Create a software that scans an e-book file and creates a database file which contains hard words contained in that e-book. So the software you make should recognize the hard words from any text file [like .pdf, .doc, .docx, .djvu, .epub, .lit, .pdb, .azw]. It should use two databases to do this job one containing a list of "hard words" and other "all words" in the english language.
So the software finds the words in the e-book file which are hard; where the hard words are those which are present in your "hard words" database and creates an output database file (likely to be .sql or .csv) of list of hard words.
Secondly the software should also be able to identify words which are not hard and also not present in the "all words" database of your software which we define to be new to the software. So the software should also create a second output file which are words which are new to the software as they are not present in the "all words" database.

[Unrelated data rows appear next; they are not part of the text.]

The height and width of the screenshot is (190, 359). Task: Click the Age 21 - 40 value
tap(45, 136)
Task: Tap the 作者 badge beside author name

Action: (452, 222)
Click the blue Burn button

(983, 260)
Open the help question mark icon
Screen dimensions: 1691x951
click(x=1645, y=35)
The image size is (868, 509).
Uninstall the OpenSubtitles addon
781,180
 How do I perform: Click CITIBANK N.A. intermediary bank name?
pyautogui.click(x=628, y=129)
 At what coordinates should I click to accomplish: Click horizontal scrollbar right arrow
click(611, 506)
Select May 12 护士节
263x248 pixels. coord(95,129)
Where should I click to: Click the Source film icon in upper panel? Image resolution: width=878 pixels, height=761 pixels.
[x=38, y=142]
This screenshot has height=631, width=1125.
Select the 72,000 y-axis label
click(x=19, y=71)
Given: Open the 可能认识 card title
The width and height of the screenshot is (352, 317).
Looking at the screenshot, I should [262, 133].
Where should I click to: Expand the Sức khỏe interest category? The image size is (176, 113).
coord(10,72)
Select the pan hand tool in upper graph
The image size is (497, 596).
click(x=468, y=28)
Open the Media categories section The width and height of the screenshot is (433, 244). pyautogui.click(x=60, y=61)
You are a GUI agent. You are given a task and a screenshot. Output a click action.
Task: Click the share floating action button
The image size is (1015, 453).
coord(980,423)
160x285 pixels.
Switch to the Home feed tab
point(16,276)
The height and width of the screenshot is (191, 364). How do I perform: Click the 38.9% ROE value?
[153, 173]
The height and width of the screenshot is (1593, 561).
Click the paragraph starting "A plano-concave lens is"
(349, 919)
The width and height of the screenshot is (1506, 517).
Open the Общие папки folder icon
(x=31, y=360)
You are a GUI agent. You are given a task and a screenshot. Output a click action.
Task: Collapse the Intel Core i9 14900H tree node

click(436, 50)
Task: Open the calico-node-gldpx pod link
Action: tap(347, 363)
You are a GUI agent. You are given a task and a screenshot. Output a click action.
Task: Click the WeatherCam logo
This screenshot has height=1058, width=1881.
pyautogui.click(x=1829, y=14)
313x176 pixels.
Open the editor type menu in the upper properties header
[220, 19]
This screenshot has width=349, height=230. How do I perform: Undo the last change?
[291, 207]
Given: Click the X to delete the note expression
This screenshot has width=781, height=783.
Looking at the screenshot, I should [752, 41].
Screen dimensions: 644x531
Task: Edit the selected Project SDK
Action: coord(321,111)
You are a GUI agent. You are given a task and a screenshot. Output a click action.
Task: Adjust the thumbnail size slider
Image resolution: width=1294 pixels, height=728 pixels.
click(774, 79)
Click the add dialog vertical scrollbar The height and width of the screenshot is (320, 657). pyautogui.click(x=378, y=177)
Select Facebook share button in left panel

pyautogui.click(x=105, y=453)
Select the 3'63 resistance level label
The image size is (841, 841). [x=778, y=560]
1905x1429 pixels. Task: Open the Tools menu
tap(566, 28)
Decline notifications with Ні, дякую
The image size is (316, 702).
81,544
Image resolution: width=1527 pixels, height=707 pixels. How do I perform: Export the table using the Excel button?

Important features of the software:
Create your own database of hard words with headers 'word' and 'meaning.' You may create such database file from word-lists available over the internet like GRE top 8000 words or similar.
It should be able to create the two output database files in different sorting methods like alphabetical and the order in which they appear in the e-book file.
Output database will also contain two headers "name" and "meaning"
Databases used should be large enough to recognize maximum words though it should avoid redundancy.
Meanings can be synonyms but should be reliable and easy
Softwares should have the feature of adding new words to the database or replacing it with a new database file.
Software need not to be good at interface. More important is its functioning according to the parameters described.